I know that it bothered my mother a lot that my father referred to me as
his
son in front of her. But Mother was thinking of other things because she started to say that she didn’t want to turn me into a monster; and, with a skill I didn’t know she had in her, she said do you hear me? I don’t want
my
son to end up being a carnival monster who has to do Pater Luwowski one better.

‘Levinski.’

‘Levinski the monster.’

‘A great theologian and Biblicist. A monster of erudition.’

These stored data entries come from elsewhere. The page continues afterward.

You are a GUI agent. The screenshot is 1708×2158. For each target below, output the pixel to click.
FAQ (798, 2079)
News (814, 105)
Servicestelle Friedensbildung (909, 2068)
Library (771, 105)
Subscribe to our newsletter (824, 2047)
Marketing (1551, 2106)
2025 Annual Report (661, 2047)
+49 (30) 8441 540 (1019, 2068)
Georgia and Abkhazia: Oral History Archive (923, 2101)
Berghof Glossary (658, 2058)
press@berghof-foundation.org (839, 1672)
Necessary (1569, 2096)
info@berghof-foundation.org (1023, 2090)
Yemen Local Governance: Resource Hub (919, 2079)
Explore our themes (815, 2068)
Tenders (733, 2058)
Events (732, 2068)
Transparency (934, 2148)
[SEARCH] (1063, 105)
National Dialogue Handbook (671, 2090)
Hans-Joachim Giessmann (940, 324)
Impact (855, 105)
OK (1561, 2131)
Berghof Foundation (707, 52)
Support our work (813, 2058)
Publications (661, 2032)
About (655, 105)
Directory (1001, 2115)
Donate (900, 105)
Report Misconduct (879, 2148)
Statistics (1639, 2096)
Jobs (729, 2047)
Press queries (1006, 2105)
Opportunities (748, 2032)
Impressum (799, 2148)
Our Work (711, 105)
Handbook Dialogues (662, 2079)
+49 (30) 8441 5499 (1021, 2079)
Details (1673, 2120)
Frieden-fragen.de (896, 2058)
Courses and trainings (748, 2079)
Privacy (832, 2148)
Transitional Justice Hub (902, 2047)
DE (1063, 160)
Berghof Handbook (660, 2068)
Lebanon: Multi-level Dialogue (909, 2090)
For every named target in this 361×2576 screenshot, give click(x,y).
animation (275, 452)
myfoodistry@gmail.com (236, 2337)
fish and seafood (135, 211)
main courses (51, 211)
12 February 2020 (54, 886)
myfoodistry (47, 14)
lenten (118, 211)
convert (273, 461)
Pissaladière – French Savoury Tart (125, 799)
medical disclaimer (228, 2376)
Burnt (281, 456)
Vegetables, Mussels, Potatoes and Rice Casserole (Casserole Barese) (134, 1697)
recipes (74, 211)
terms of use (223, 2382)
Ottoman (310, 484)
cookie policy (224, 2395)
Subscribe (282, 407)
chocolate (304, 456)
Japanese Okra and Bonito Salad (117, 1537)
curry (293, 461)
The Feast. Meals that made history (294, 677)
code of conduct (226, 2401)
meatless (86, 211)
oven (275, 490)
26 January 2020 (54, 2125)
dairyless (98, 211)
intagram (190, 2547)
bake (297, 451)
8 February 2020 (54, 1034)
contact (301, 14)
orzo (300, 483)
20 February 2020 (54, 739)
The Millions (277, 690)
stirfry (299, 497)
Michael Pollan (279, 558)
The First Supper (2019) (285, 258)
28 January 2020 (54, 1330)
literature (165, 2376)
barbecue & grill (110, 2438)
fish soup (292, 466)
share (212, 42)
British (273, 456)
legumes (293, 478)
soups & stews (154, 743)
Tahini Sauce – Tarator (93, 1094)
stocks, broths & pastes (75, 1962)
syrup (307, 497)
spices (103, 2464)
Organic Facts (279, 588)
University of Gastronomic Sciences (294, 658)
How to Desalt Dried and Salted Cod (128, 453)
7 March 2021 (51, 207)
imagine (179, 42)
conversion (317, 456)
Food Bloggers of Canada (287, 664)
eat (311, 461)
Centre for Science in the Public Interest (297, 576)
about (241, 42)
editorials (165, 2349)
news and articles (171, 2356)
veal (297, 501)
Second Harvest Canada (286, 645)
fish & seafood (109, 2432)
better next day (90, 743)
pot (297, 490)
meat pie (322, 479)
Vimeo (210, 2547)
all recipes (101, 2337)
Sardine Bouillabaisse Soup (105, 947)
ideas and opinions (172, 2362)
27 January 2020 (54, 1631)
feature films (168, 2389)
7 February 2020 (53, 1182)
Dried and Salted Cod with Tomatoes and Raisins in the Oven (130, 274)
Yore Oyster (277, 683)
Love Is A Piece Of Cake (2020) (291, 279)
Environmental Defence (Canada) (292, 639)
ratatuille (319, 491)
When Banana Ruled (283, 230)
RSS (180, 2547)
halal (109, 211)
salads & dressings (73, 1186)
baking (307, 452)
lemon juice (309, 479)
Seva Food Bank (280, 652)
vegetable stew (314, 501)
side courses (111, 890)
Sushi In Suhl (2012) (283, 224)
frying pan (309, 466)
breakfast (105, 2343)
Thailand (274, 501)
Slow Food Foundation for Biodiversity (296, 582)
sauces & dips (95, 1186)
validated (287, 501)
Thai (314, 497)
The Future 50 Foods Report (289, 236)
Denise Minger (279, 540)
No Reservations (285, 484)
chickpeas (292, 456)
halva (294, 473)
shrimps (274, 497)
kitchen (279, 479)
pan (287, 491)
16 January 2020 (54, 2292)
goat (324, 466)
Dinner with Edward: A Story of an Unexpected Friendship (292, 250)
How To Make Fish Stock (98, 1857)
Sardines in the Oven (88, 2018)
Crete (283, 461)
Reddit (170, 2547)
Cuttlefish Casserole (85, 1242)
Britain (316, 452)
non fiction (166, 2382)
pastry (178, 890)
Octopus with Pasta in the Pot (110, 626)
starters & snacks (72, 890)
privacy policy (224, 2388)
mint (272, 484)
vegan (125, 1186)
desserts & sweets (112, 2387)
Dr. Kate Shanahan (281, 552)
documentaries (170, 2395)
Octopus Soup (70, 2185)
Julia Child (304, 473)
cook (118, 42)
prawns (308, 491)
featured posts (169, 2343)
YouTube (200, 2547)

‘No: we have to discuss it calmly.’

I didn’t understand that. That was exactly what they were doing: discussing my future calmly. And I was pleased because ffucking life hadn’t come up at all.

‘Catalan, Spanish, French, German, Italian, English, Latin, Greek, Aramaic, and Russian.’

‘What are you listing?’

‘The ten languages he has to know. He already knows the first three.’

‘No, he just makes up the French.’

‘But he does a pretty good job, he makes himself understood. My son can do anything he sets out to. And he has a particular talent for languages. He will learn ten.’

‘He also needs time to play.’

‘He’s already big. But when it’s time to go to university he has to know them.’ And with a weary sigh, ‘We’ll talk about it some other time, OK?’

‘He’s seven years old, for the love of God!’

‘I’m not demanding he learn Aramaic right now.’ He drummed his fingers on the table with a conclusive gesture, ‘He’ll start with German.’